──────── Material
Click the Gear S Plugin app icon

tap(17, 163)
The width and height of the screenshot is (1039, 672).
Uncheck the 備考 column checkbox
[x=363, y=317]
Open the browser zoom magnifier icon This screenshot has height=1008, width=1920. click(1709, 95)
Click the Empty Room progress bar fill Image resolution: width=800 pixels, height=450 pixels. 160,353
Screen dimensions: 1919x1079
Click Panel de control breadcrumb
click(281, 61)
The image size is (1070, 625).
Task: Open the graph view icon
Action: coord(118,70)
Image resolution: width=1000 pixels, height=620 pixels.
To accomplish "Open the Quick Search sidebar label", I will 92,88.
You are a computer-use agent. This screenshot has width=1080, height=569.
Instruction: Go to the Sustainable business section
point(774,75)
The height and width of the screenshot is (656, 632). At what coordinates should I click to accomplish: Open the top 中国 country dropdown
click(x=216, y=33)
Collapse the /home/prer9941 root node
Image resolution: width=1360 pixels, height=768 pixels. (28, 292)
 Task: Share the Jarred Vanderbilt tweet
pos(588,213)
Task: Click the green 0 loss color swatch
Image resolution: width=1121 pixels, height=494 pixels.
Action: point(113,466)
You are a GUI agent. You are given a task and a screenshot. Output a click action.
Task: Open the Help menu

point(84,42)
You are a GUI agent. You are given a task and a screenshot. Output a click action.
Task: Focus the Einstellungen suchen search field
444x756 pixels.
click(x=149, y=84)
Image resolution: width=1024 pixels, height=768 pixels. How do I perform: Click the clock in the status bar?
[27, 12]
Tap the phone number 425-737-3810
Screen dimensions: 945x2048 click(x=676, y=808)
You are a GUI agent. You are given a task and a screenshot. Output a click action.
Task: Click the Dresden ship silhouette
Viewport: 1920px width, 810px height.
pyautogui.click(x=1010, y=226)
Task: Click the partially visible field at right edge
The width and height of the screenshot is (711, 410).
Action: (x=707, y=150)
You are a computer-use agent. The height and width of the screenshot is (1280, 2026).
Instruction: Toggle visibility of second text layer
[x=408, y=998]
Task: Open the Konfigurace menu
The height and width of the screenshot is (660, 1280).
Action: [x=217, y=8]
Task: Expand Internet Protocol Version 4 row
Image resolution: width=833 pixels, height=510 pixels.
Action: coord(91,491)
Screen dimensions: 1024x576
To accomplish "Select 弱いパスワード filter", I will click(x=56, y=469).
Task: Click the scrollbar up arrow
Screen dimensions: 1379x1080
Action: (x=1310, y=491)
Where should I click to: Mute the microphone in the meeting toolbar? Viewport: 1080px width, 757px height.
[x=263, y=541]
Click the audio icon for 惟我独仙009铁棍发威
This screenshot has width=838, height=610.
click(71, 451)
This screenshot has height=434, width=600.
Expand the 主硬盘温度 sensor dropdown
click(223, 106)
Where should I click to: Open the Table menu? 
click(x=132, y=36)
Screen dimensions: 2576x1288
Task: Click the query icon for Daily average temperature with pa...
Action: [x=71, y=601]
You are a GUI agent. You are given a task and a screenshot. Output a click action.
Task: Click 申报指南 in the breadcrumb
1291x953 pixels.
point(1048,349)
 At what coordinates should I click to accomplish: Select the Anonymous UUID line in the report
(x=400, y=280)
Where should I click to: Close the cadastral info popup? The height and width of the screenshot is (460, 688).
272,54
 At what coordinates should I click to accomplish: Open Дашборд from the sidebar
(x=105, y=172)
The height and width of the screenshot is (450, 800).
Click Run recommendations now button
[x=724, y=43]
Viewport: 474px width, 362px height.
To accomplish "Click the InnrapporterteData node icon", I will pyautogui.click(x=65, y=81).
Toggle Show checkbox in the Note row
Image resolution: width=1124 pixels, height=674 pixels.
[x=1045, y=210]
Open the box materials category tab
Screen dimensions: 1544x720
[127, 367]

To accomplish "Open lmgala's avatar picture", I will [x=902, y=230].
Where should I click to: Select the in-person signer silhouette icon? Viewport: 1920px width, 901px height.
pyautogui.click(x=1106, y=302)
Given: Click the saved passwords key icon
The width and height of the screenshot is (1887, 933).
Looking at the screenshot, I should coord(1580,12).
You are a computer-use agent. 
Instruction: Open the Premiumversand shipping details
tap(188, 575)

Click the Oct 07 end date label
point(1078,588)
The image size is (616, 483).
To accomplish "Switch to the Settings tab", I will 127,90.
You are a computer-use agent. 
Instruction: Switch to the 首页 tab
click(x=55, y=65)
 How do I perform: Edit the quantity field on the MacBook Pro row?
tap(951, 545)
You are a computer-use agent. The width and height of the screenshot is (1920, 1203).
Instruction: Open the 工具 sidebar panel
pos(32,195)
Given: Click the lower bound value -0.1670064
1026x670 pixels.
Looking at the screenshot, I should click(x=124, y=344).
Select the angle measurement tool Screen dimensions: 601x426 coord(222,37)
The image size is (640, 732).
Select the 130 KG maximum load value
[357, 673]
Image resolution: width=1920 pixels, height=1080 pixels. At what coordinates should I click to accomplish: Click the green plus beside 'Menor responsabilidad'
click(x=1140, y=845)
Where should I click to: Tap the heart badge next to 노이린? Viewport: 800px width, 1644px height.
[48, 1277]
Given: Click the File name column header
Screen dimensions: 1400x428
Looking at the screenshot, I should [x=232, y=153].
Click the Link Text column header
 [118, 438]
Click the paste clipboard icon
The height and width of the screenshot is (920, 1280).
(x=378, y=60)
────────────────
• **Exercise task**
Reproduce everything in the listing from the line containing "Task: Share the Jarred Vanderbilt tweet" down to the line containing "Action: [x=71, y=601]", switching "Konfigurace" to "Configuration" and leaving all else unchanged. Give only those lines.

• **Output for this task**
 Task: Share the Jarred Vanderbilt tweet
pos(588,213)
Task: Click the green 0 loss color swatch
Image resolution: width=1121 pixels, height=494 pixels.
Action: point(113,466)
You are a GUI agent. You are given a task and a screenshot. Output a click action.
Task: Open the Help menu

point(84,42)
You are a GUI agent. You are given a task and a screenshot. Output a click action.
Task: Focus the Einstellungen suchen search field
444x756 pixels.
click(x=149, y=84)
Image resolution: width=1024 pixels, height=768 pixels. How do I perform: Click the clock in the status bar?
[27, 12]
Tap the phone number 425-737-3810
Screen dimensions: 945x2048 click(x=676, y=808)
You are a GUI agent. You are given a task and a screenshot. Output a click action.
Task: Click the Dresden ship silhouette
Viewport: 1920px width, 810px height.
pyautogui.click(x=1010, y=226)
Task: Click the partially visible field at right edge
The width and height of the screenshot is (711, 410).
Action: (x=707, y=150)
You are a computer-use agent. The height and width of the screenshot is (1280, 2026).
Instruction: Toggle visibility of second text layer
[x=408, y=998]
Task: Open the Configuration menu
The height and width of the screenshot is (660, 1280).
Action: [x=217, y=8]
Task: Expand Internet Protocol Version 4 row
Image resolution: width=833 pixels, height=510 pixels.
Action: coord(91,491)
Screen dimensions: 1024x576
To accomplish "Select 弱いパスワード filter", I will click(x=56, y=469).
Task: Click the scrollbar up arrow
Screen dimensions: 1379x1080
Action: (x=1310, y=491)
Where should I click to: Mute the microphone in the meeting toolbar? Viewport: 1080px width, 757px height.
[x=263, y=541]
Click the audio icon for 惟我独仙009铁棍发威
This screenshot has width=838, height=610.
click(71, 451)
This screenshot has height=434, width=600.
Expand the 主硬盘温度 sensor dropdown
click(223, 106)
Where should I click to: Open the Table menu? 
click(x=132, y=36)
Screen dimensions: 2576x1288
Task: Click the query icon for Daily average temperature with pa...
Action: [x=71, y=601]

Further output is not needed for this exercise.